A Gullgotia's Dairy Part- III

- Nagesh DB Rao

[This is the second part of the author's account of firsthand experience of the Indian variety of neoliberal education. Part memoir, part commentary, part unapologetic rant,A Gullgotia’s Diary hopes to reach you before Galgotias does. To read A Gullgotia's Dairy Part- I click here To read A Gullgotia's Dairy Part- II click here]

ENGLISH VINGLISH 

It struck me that, like this inappropriate building, I too had (been) parachuted in from abroad. I had some experience of higher education in India, having done my B.Sc. and M.A. in Bangalore, but that was as a student, and it was two decades ago. I was nervous about my unfamiliarity with the system, for sure, but also about my unfamiliarity with the culture, the language, the people. For a while there, I lost all confidence in my spoken Hindi, as I struggled to make sense of the rural U. P. accent I heard in Greater Noida. I assumed that I would spend a few months after I arrived at Galgotias University, perhaps a year, getting acquainted with the place. At work, I had hoped to find other faculty to collaborate with, and to ease gradually into the job I thought I’d been hired to do–help build an interdisciplinary programme in the humanities and social sciences.

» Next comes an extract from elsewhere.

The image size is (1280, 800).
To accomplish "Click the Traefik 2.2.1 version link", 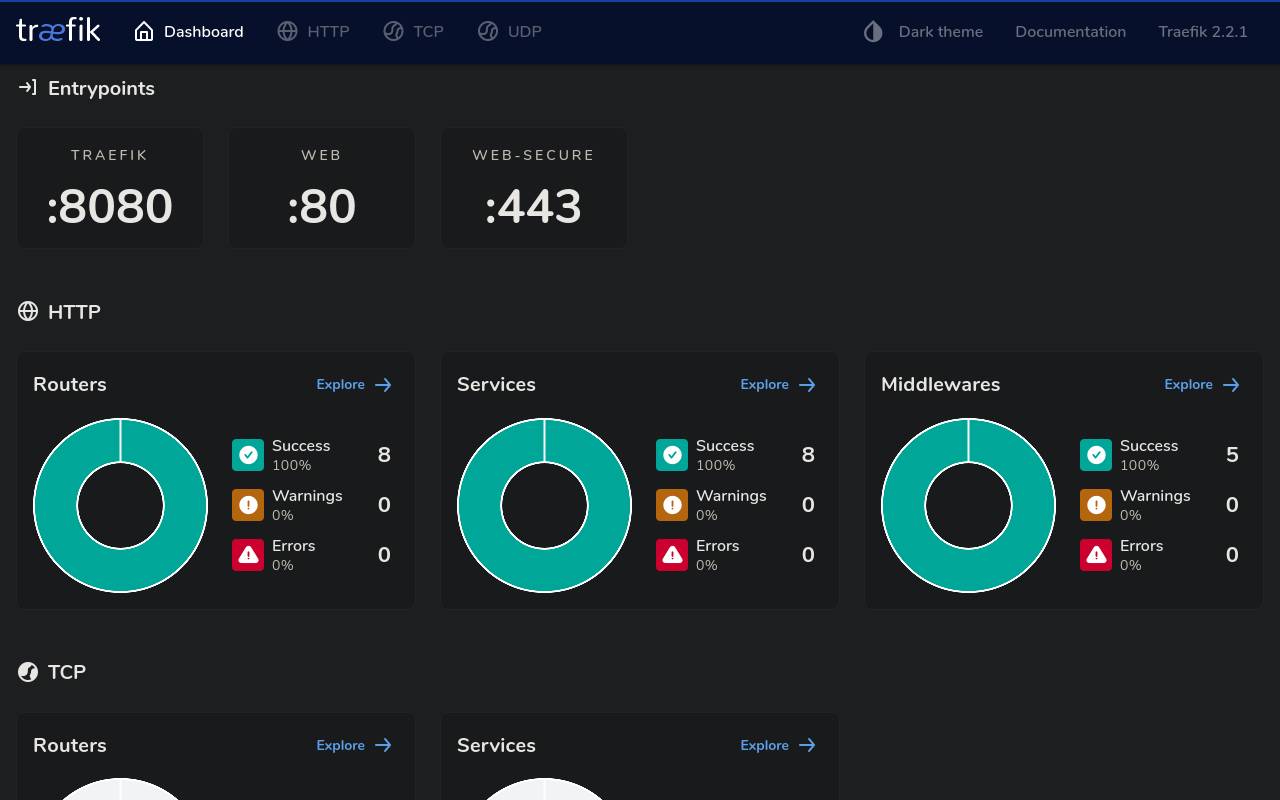I will point(1203,31).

But the idea of slow and steady organic growth is alien to the corporate university, whose main objective is to make a lot of money, and make it quick. Acquiring all this farmland (whether by hook or by crook, who knows?), constructing this Canadian-designed campus, and getting the U. P. state government to “deem” it a university, not to mention all the fancy advertising and PR, must have cost the Galgotia family a pretty penny for sure.

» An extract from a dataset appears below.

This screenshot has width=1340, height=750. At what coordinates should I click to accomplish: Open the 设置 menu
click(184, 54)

So the owner’s objective, as was communicated to us often, was to “break even” as quickly as possible. This meant expanding student enrollment faster than the infrastructure or the staff were able to handle. By the end of the year, there were perhaps 4,000 students crammed into two buildings. And it meant getting degree-granting programs off the ground at a pace that made thoughtful and appropriate curriculum design impossible.

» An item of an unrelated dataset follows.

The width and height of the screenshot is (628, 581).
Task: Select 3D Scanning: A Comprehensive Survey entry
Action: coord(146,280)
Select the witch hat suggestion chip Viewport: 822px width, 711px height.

In the corporate universe, advertising precedes existence. Galgotias’ two-page ads in various magazines advertise a wide variety of programs; it looks like a fully functioning university. Much of it is smoke and mirrors (at least it was so at the time), and to maintain their legitimacy in the eyes of the government regulator of higher education, the University Grants Commission (UGC) and accreditation agencies, they had to fast-track the creation of programmes they claimed they already had. The ads claimed, for instance, that GU offered Bachelor’s, Master’s, and Ph.D. degrees in English, while in fact they were only just beginning to get the Bachelor’s programme off the ground. One day, ahead of some sort of visit by UGC inspectors, a couple of classrooms were given a new sign on their doors, and voila! we now had a School of Nursing.

Magic! Photo: wonderlane


So it isn’t with pride that I say that I designed the curriculum for the B. A. English Honours programme in all of ten days (three days longer than the week I’d been given). Mind you, I hadn’t seen the inside of a classroom yet , hadn’t met any students yet, and there I was, designing the curriculum. Foolishly, I went along with it, eager to prove my usefulness; I succumbed to the pressures of the fevered rush to get the programme off the ground. I must admit that the curriculum was, like the building we worked in, a mismatch and inappropriate for the students who enrolled in the programme. But more on this later.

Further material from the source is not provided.